We could point to multiple other headwinds: auto worker strikes (work days lost to stoppages in the US are at their highest in 25 years according to the Bureau of Labour Statistics), the inflationary pressures that a rising oil price could stoke, the resumption of student loan payments and the complications that would arise from a potential US government shutdown. Forget a soft landing, what about a perfect storm? In this narrative, imagine how the economy would fare in a world with less fiscal stimulus, slowing growth and the long, variable lagged impact of monetary policy. Add into the mix Eurozone stagflation and China’s debt crisis and the scenario of a synchronised global slowdown might not seem so far-fetched.
Cycles are, of course, hard to read when you’re living inside them. Often, it’s easier said than done to call recessions. It’s also naïve to assume that crowds in markets have (any) wisdom. Perhaps we should listen more to Jerome Powell. Notably, he used the word “careful” more than almost any other in his last press conference. We think the correct stance in the current environment is for investors to recalibrate their expectations, especially for equity returns in a higher rate environment.

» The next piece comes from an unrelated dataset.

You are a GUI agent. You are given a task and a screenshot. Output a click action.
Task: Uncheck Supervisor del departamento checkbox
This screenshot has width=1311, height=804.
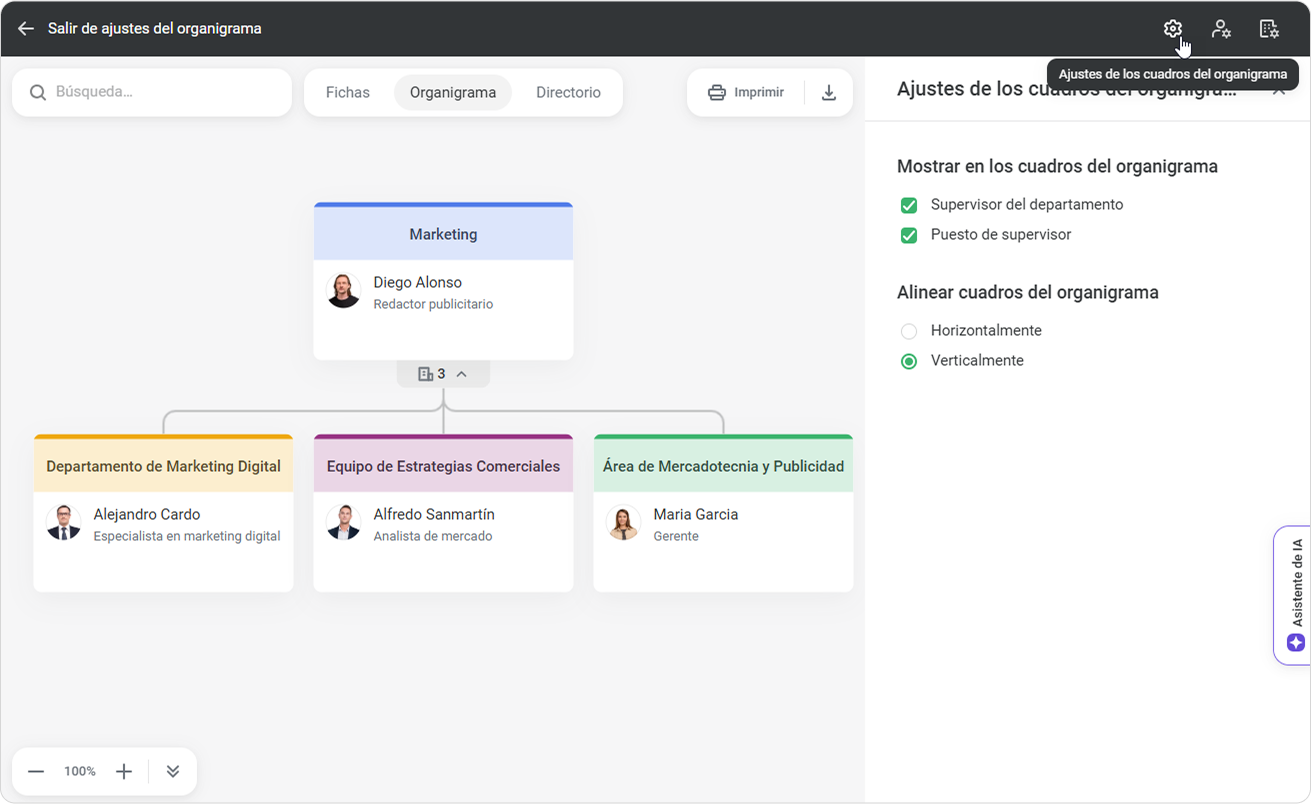909,205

With equity and bond correlations increasing, diversification is crucial. Such a view is reinforced by what we see as the new world reality. We are living in a world of structurally higher inflation (versus prior cycles), impacted by a combination of fiscal stimulus tools, labour shortages, global energy transitions and heightened geopolitical tensions. Relying solely on one asset class (equities or fixed income) makes little sense. Add diversification to lower portfolio risk.